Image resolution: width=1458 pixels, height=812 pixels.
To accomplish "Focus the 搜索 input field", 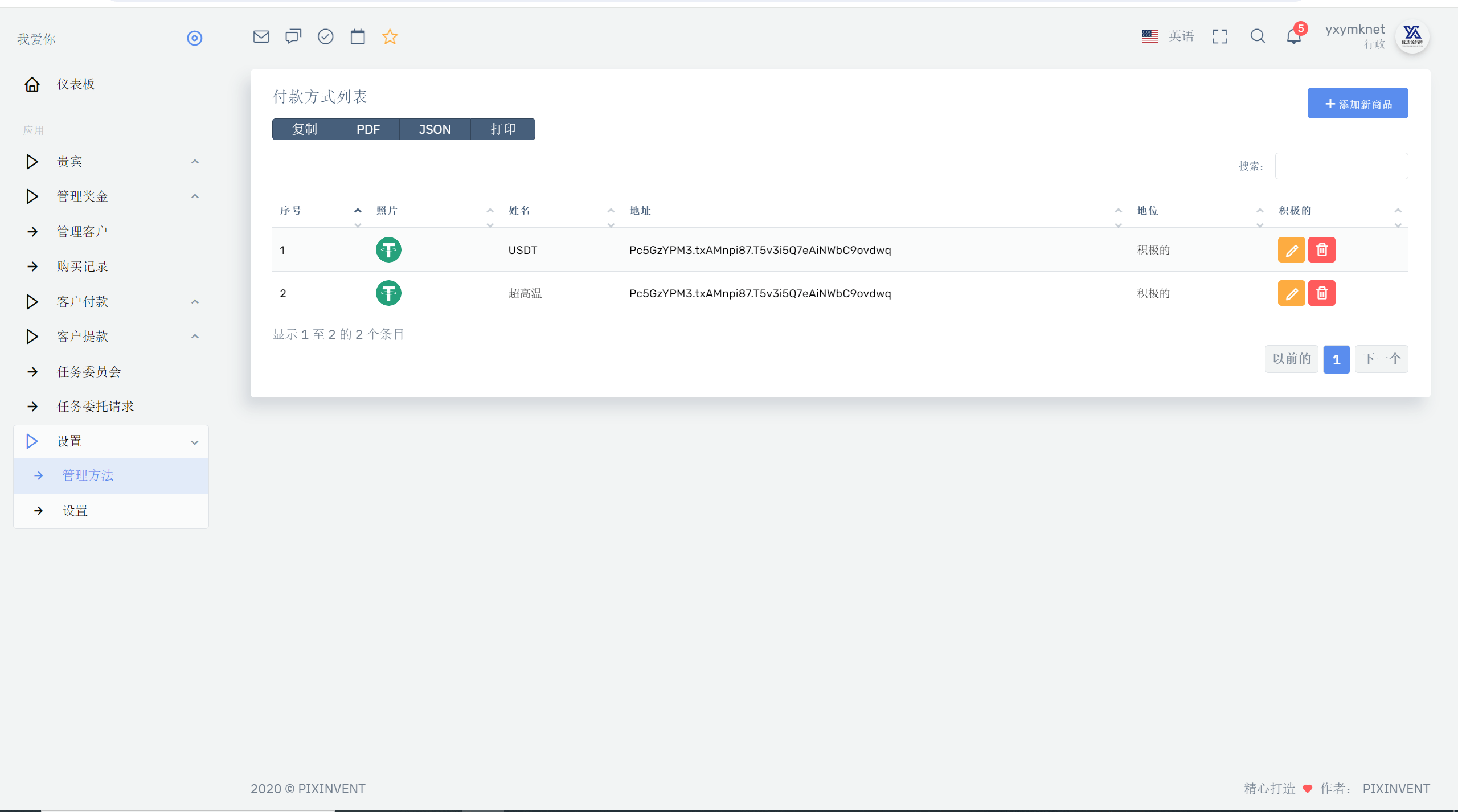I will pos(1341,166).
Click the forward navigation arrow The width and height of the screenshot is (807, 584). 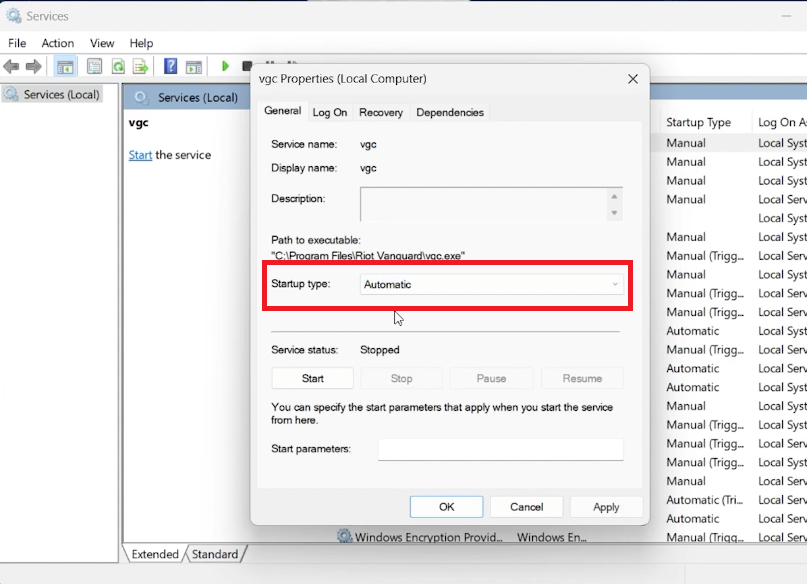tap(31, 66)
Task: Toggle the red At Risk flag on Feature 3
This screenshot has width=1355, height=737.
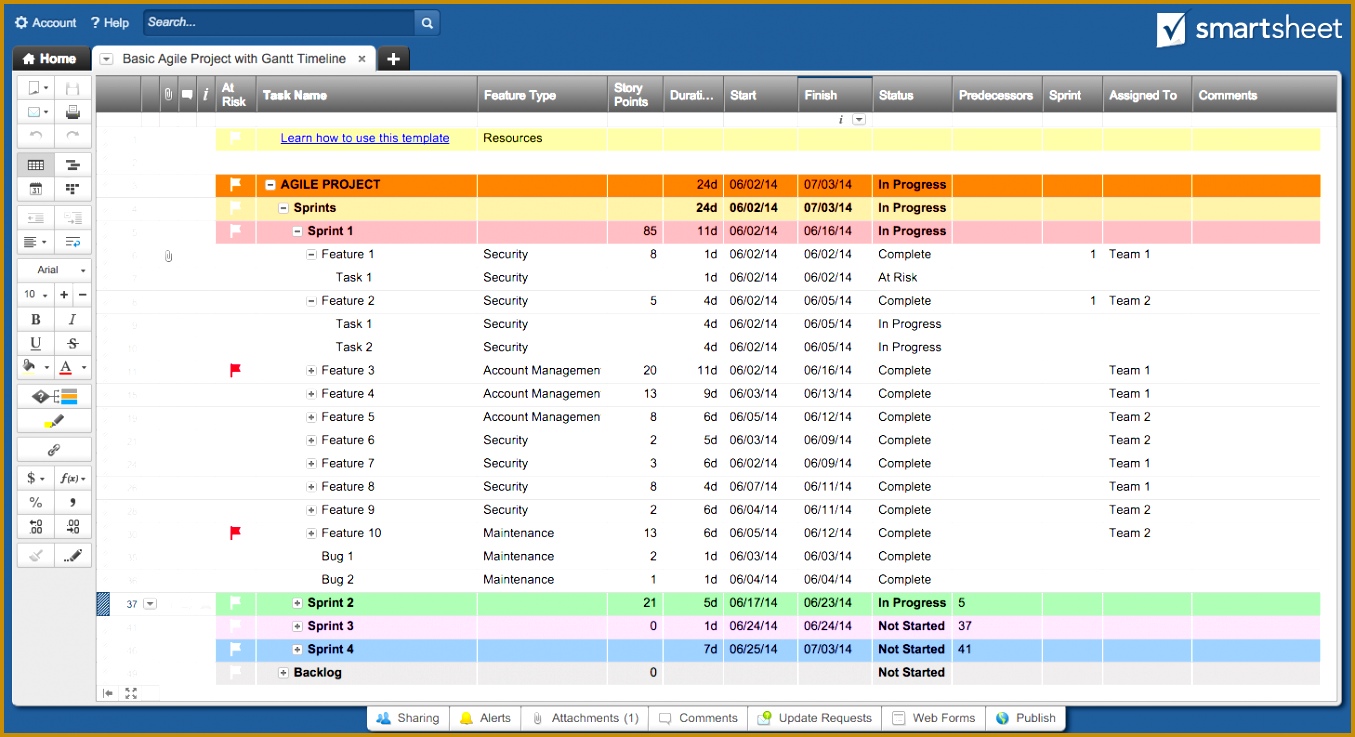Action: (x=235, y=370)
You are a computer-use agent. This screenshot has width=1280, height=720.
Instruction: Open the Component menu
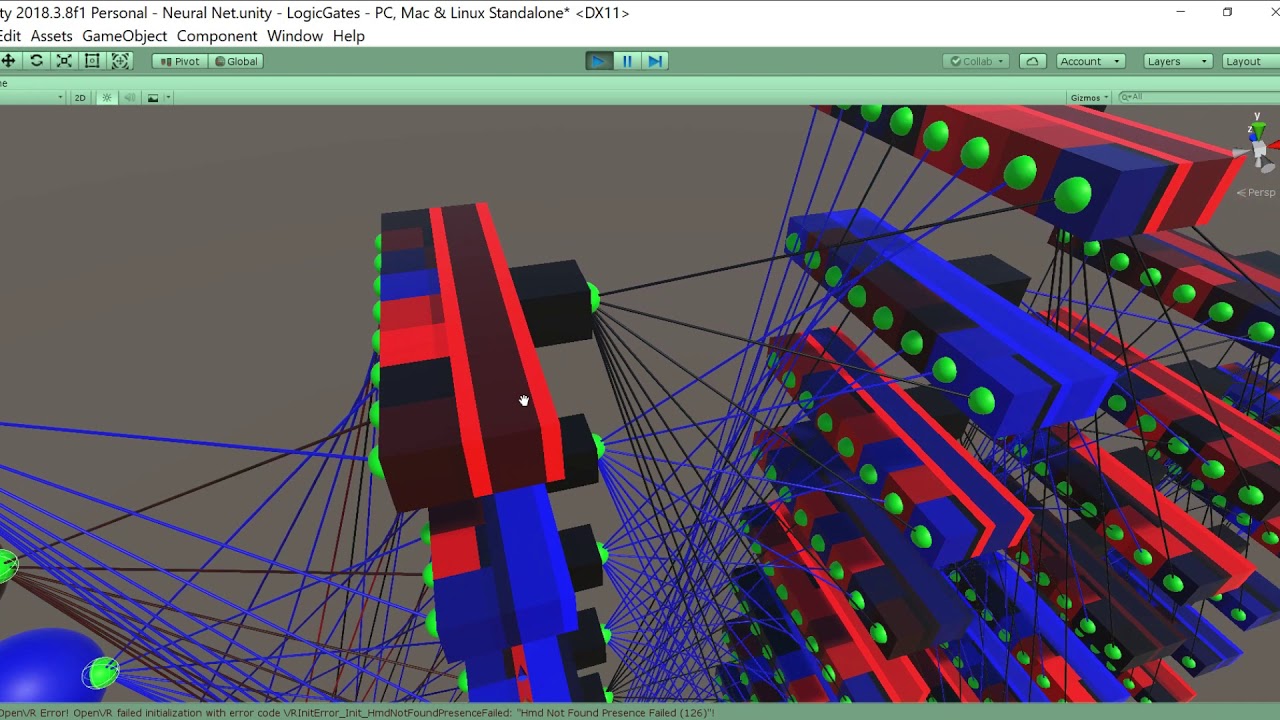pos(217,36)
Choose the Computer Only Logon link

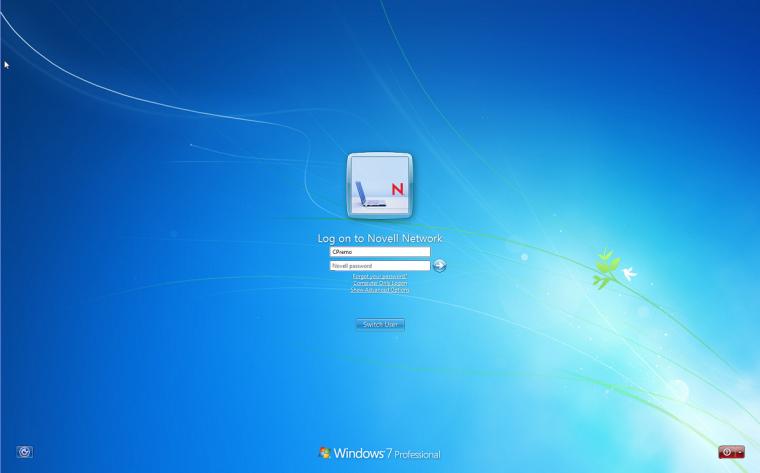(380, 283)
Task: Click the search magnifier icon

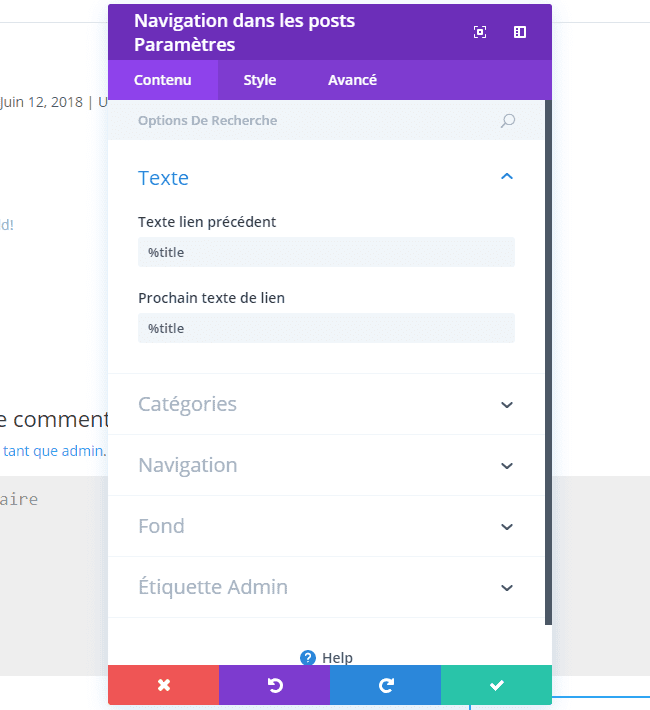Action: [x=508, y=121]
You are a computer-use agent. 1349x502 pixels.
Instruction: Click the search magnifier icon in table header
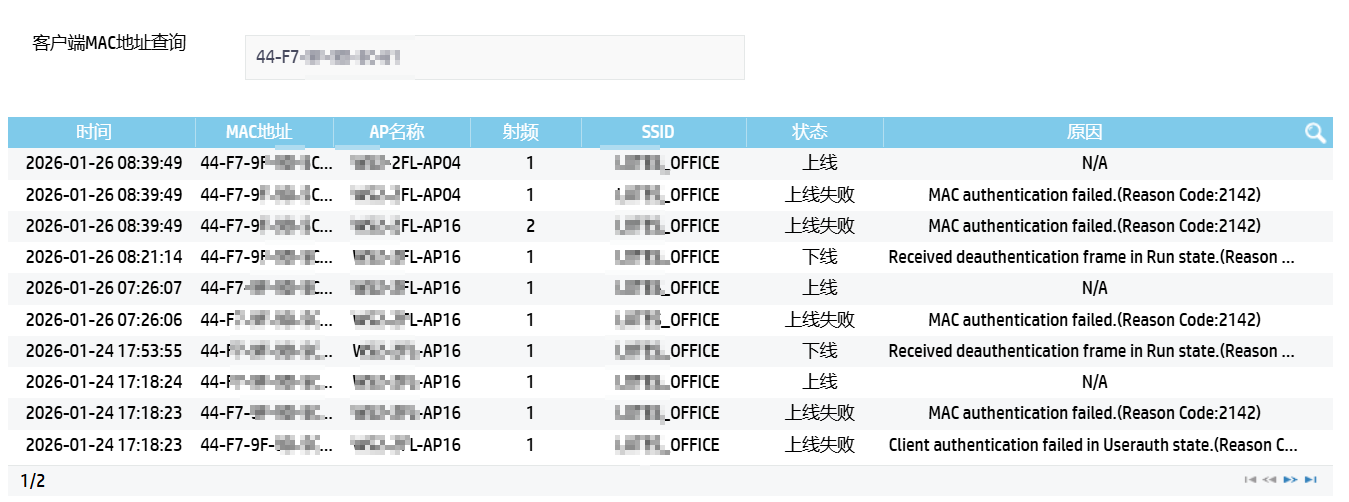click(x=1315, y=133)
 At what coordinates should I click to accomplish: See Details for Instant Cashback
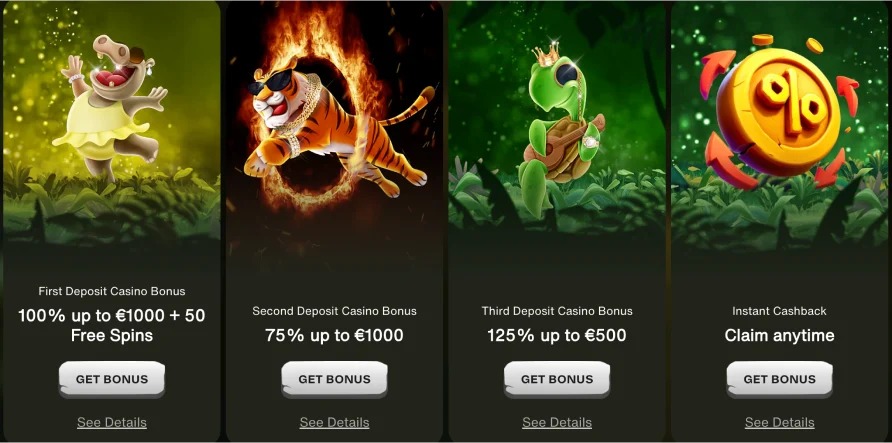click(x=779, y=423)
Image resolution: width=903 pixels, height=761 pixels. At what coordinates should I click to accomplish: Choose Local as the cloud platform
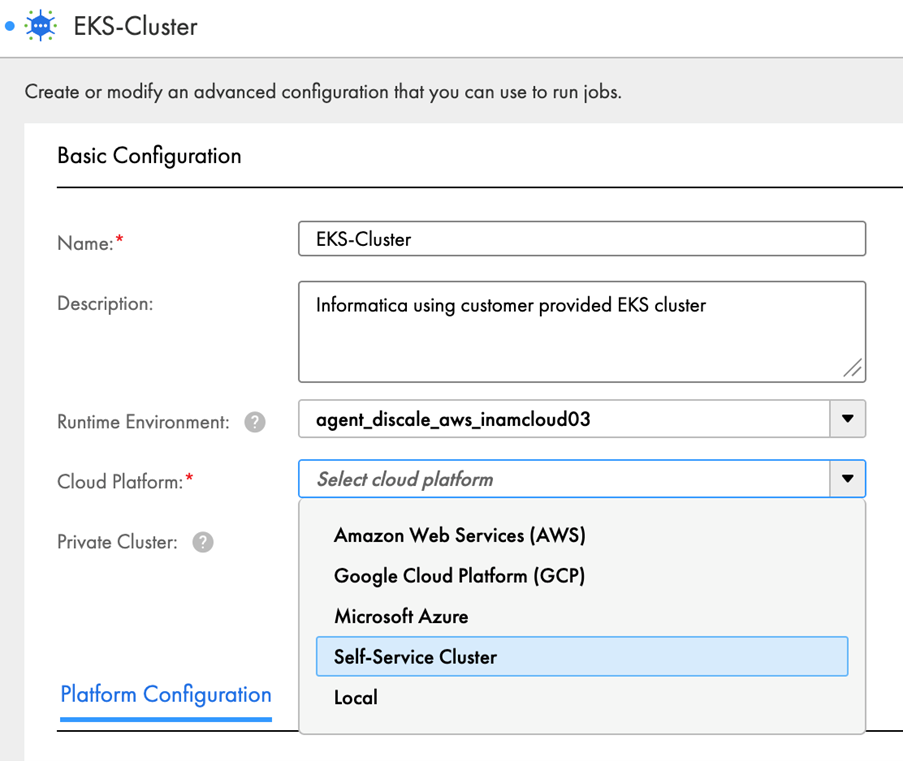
|---|
### Brief
Each line of the entries above that includes the string "resolution" should be copied out.

### Task result
Image resolution: width=1458 pixels, height=812 pixels.
Image resolution: width=903 pixels, height=761 pixels. At what coordinates should I click to accomplish: Choose Local as the cloud platform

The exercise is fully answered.